Il entendit la voix étouffée de Gladïa répondre avec lassitude.
— Il est toujours rouge au coucher, rouge et mourant.
Et une vision gagna l’esprit de Baley. Le soleil descendait sur l’horizon parce que la surface de la planète s’écartait de lui, à deux mille kilomètres heure, tournoyant sous l’éclat nu du soleil, tourbillonnant sans rien pour sauvegarder ces microbes qu’on appelle des hommes qui grouillaient sur sa surface tournoyante, tournoyant à jamais comme une toupie folle, tournoyant, tournoyant…

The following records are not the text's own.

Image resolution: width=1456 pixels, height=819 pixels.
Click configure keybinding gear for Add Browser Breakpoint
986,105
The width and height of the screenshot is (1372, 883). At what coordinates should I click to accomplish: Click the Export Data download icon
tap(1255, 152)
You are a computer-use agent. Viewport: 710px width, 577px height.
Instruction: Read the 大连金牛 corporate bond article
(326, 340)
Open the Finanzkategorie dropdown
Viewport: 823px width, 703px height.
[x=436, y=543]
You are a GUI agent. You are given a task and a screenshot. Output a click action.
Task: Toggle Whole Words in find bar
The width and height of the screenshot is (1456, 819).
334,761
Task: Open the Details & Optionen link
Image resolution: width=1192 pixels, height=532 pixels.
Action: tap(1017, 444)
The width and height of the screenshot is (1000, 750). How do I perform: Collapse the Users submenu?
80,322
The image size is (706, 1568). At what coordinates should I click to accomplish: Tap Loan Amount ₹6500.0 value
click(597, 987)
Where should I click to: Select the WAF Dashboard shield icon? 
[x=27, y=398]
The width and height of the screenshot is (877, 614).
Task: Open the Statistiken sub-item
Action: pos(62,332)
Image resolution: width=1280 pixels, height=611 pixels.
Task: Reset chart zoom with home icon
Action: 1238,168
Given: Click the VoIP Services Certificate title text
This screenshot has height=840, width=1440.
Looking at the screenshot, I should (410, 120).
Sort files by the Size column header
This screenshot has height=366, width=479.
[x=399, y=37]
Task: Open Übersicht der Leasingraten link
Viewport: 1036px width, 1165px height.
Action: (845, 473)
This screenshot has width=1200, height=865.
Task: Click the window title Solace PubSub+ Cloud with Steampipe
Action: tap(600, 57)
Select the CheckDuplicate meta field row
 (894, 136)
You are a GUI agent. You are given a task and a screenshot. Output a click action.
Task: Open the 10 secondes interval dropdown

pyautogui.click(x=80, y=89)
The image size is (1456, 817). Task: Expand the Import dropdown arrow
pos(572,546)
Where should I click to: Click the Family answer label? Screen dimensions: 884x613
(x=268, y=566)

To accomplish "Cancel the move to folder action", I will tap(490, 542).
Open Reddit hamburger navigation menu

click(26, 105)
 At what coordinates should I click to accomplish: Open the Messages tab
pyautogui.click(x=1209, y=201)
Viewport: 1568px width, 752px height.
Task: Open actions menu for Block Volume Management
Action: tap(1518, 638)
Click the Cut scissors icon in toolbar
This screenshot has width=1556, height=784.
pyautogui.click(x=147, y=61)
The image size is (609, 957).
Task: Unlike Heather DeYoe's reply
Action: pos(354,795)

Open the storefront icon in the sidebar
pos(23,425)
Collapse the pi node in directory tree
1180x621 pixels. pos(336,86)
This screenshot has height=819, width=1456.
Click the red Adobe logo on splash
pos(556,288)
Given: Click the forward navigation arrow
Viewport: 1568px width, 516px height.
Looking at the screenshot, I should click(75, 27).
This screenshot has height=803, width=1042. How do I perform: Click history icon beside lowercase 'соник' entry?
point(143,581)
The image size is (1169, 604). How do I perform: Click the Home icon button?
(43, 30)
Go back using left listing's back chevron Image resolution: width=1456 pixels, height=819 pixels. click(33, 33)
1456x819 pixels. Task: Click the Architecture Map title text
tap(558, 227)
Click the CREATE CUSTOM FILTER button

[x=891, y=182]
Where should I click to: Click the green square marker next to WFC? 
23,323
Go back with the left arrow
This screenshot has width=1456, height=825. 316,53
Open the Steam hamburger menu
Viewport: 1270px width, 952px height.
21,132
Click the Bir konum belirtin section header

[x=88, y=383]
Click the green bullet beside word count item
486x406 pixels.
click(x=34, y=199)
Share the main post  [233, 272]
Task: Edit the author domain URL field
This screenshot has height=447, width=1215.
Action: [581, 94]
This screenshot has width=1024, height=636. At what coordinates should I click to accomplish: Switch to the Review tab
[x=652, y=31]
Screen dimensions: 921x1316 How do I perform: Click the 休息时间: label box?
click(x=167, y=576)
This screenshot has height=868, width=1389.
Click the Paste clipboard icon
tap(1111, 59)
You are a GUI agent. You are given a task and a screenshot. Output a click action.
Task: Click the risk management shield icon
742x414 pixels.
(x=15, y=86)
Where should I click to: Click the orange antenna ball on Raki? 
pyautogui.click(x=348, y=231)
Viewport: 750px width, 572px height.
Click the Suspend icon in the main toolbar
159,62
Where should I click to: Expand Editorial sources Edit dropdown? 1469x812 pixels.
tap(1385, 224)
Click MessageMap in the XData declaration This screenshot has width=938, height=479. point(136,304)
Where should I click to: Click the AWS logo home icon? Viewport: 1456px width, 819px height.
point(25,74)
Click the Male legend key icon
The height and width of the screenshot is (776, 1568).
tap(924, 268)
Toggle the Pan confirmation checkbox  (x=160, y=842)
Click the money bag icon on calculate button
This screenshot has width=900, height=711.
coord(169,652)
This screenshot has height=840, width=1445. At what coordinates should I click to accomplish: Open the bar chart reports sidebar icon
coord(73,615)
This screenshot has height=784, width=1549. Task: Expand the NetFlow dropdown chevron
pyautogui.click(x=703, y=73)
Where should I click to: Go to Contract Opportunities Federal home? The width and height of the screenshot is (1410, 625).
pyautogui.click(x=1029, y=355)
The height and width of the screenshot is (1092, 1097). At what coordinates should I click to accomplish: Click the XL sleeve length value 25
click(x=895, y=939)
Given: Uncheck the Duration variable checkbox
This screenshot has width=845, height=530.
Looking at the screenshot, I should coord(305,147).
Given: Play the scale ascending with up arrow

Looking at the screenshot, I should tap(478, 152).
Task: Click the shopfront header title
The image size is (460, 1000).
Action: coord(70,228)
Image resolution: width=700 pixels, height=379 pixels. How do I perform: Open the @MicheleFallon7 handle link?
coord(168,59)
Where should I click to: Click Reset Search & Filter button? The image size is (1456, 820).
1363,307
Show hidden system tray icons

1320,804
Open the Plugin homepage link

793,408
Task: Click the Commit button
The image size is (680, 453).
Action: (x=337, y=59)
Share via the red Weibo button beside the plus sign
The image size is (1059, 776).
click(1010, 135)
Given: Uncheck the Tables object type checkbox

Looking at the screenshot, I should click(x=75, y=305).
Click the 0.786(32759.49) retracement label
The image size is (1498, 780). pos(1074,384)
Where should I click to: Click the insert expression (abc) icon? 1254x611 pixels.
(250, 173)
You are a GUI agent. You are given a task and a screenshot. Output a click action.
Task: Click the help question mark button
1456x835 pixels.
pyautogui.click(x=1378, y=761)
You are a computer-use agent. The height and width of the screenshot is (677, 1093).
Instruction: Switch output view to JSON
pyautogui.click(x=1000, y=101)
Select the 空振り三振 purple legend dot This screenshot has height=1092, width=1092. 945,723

Sa tête se mit à tournoyer aussi ; le banc de pierre s’inclinait sous lui, le ciel se soulevait, le ciel bleu, bleu sombre. Le soleil avait disparu. Les cimes des arbres, le sol se précipitaient vers lui. Et il y avait le faible cri de Gladïa, et puis un autre bruit.
16
Une solution trop simpliste
Baley prit tout d’abord conscience d’un espace clos ; il n’était plus à l’extérieur, un visage se penchait vers lui.
Il contempla un moment le visage sans le reconnaître. Puis, brusquement : Daneel.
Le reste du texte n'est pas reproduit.